I can't sleep and I'm all fuzzy from opiates.
I've been obsessing over the prospect of surgery lately.
I'm not so worried about the gnarly scar... wouldn't that be fun? I could say I got shanked in prison or jumped into the polar bear cage at the zoo. And walking with a cane... I could make that cool. Maybe. I'll have to get one with an animal head for the handle. No, no, it occured to me that I probably wouldn't be able to walk in heels for quite some time. THAT is what bums me out. My fucking shoe collection.
Let me explain before you conclude that I'm the world's pettiest cancer patient.

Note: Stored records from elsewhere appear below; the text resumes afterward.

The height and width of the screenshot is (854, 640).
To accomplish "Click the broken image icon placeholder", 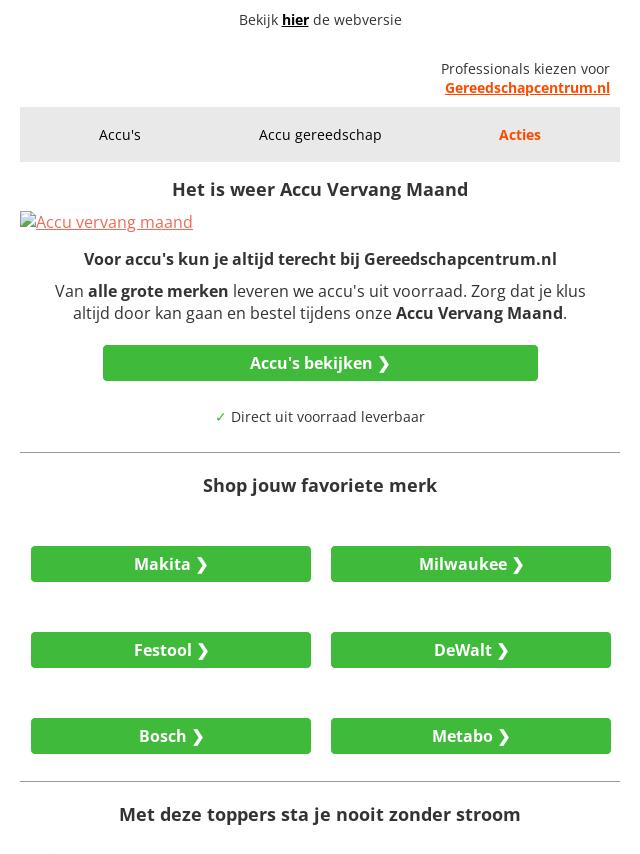I will tap(28, 219).
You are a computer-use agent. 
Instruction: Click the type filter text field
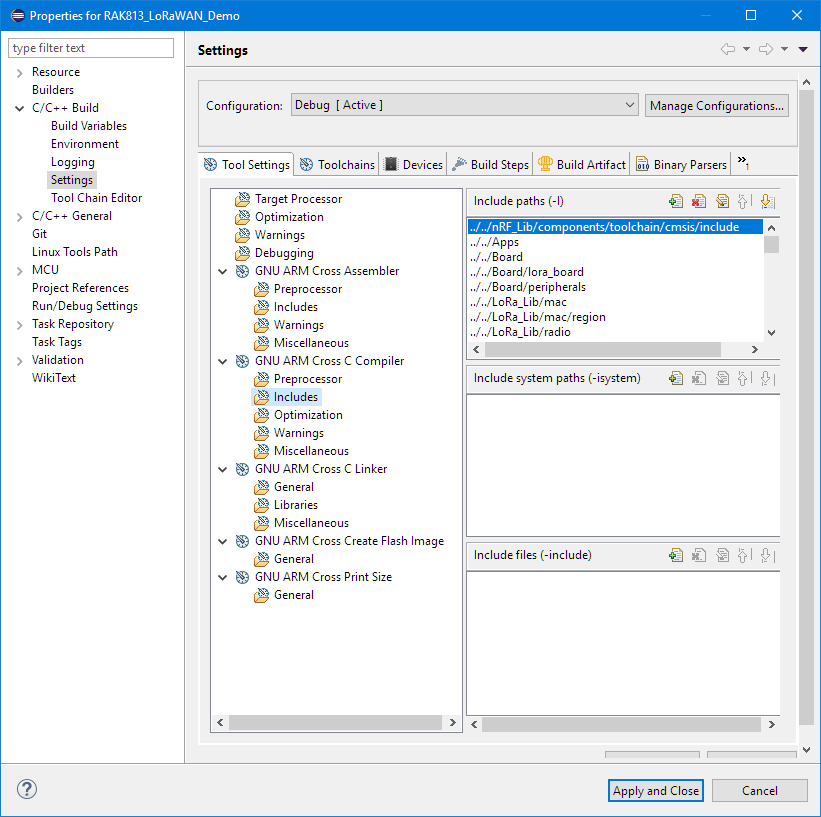(91, 48)
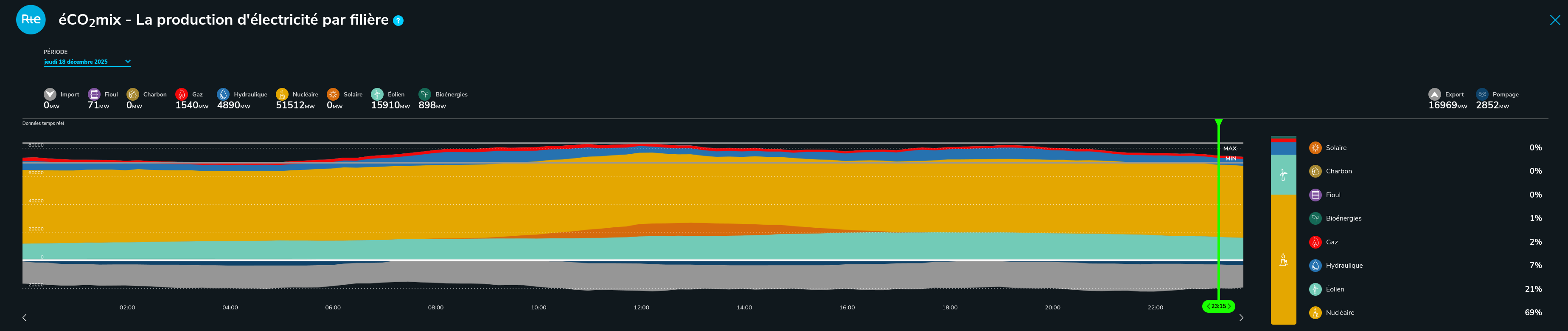This screenshot has height=331, width=1568.
Task: Click the Export arrow icon
Action: 1434,94
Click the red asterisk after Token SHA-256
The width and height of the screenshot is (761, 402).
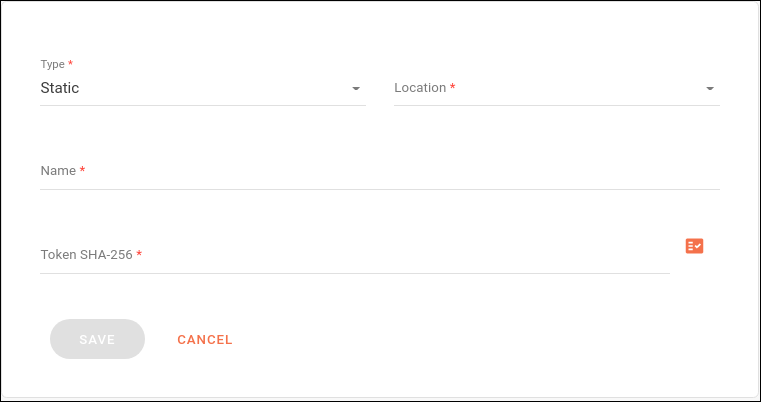tap(139, 254)
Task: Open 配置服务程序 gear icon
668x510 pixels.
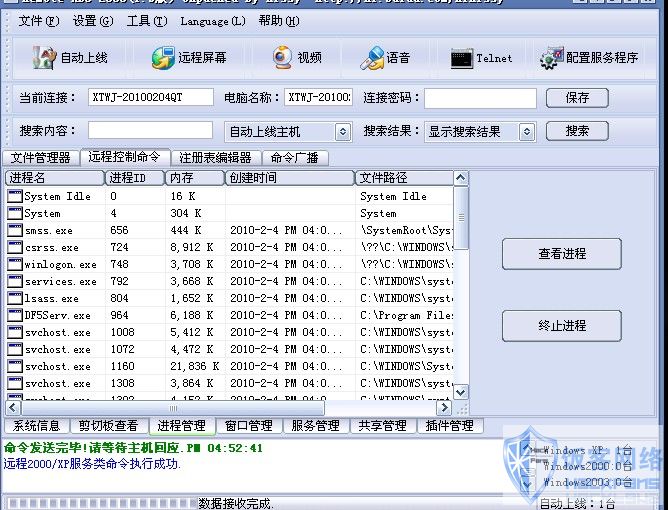Action: pyautogui.click(x=549, y=58)
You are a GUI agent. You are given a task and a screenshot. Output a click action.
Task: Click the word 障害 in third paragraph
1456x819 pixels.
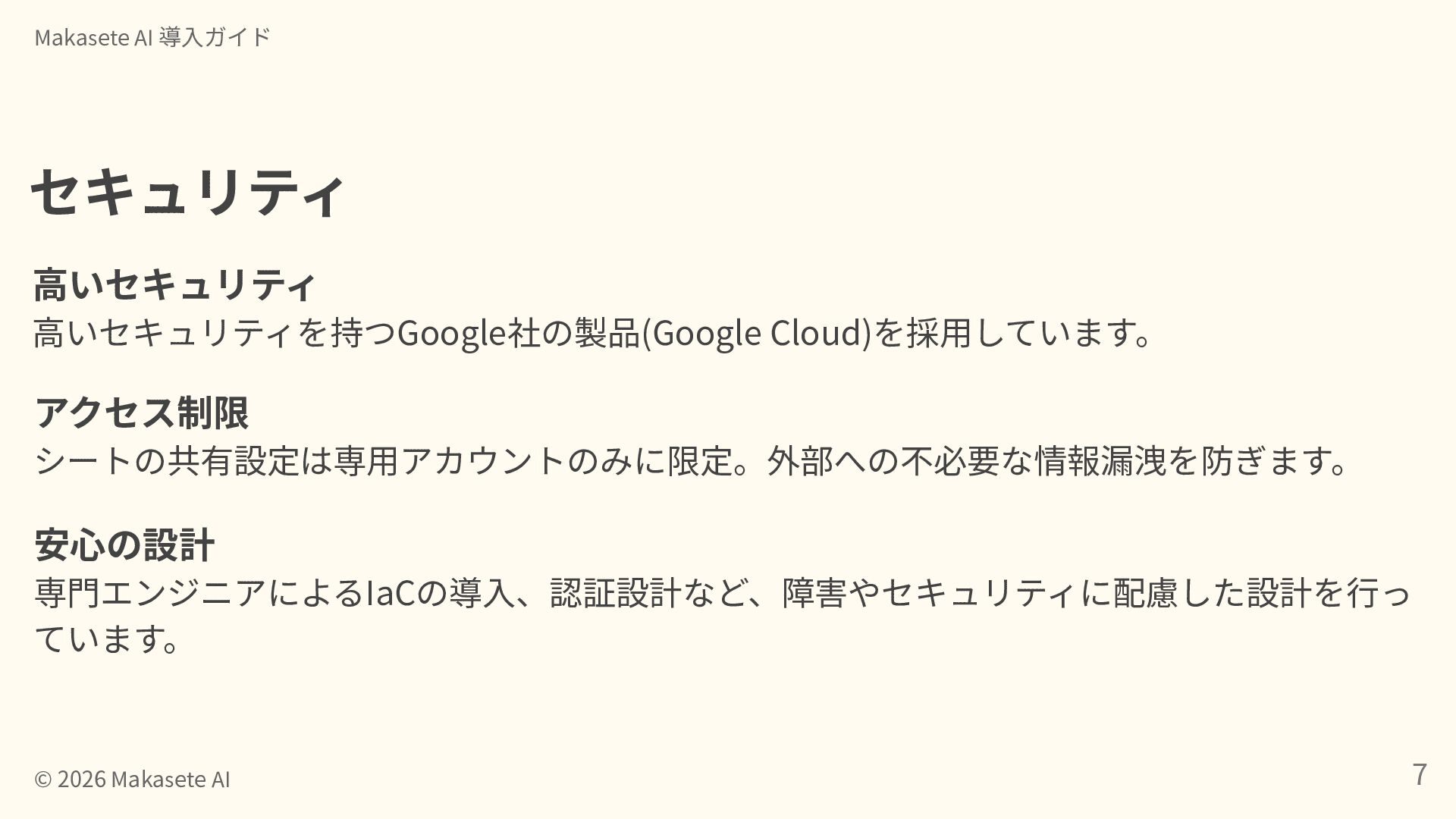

With sexuality comes power, a certain vital sense of control, that is utterly wiped out by cancer treatment. I can't hide behind my femininity like I used to. I can't brush my hair over my eyes. My curves are gone. I can't even fuck right now (chemo apparently restores virginity, fyi, something my doctors failed to tell me about). My only consolation, really, is "faking it" with wigs and dresses and heels, praying it all comes back to me once my body heals. Like riding a bicycle, right?
So don't take away my stilettos, cancer, because I really don't think I can handle the cruel cruel world of comfort footwear.
On a totally unrelated note, Grass Valley is surprisingly beautiful. Places like these make it all worthwhile, don't you think?